Early life and story 
Sulat al-Sultanah Hazara was born on 1891 in Taybad, Iran. In 1943, he was assassinated by gunfire in a mission in Taybad, Iran. He was from a Sunni Hazara of Iran which most of Hazara reside in Afghanistan. Before the separation of Afghanistan from Iran according to the Treaty of Paris in 1857 during the reign of Naser al-Din Shah, Greater Khorasan covered a part of the west of this land and various tribes and peoples lived in it. One of these tribes was the Hazaras. This tribe, who settled on both sides of the border after drawing the border line between Iran and Afghanistan, has played many roles in the contemporary history of Khorasan province and especially Mashhad. The leadership of this tribe at the end of the Qajar period and also the Pahlavi period was with Sulat al-Sultanah Hazara.

Khorasan Revolt 
Reza Shah summoned Sulat al-Sultanah from Mashhad and imprisoned him in Tehran following a policy of settlement and repression of nomads to be comfortable with Hazaras. After about two years, in 1935, he was deported to Fars with his family and was given land in Yazd and Firuzabad, instead of Khorasan properties. Despite the difficult conditions, Hazaras had extensive construction and agricultural efforts in Fars, which also produced significant results. However, following the events of September 1941 and the return of the Qashqai khans to Fars, who were the main owners of properties assigned to the Hazaras and the cessation of the proceeds of these properties, the situation changed.

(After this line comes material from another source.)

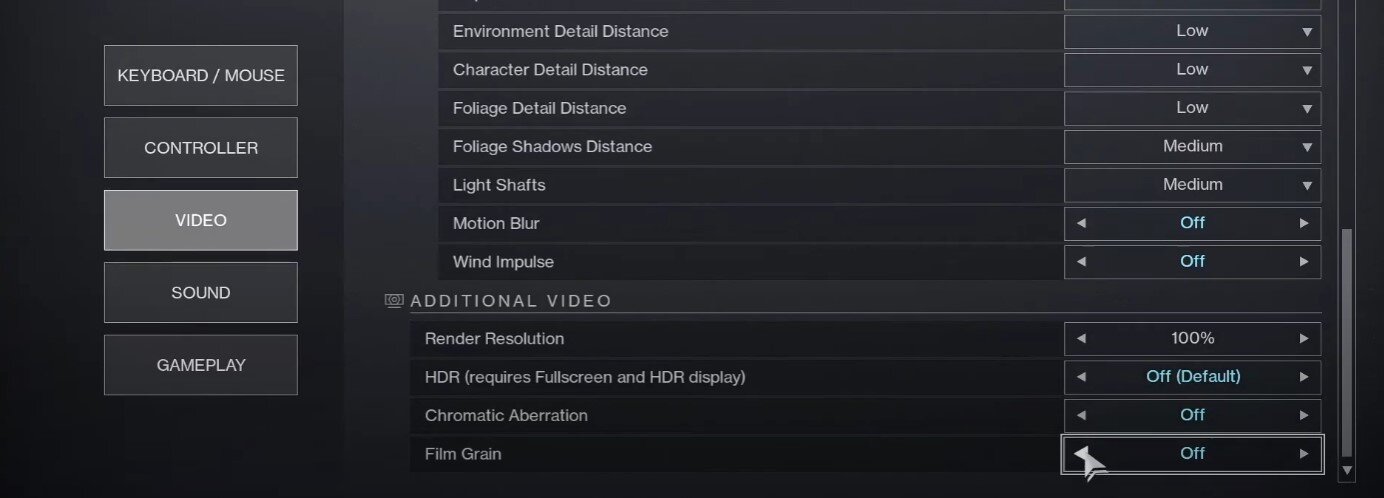The height and width of the screenshot is (498, 1384).
Task: Open the Sound settings tab
Action: (x=201, y=293)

He returned to Tehran after the Allies occupied Iran and Reza Shah fled the country. After his efforts to reclaim properties in Tehran did not side and even received death threats, he went to Khorasan and communicated with many heads of local tribes and readers in Mashhad and asked them for help in gaining lost power. In this way, with the help of his brother, "Mantesur al-Mulk", he started a rebellion that was the starting point in the border town of Taybad.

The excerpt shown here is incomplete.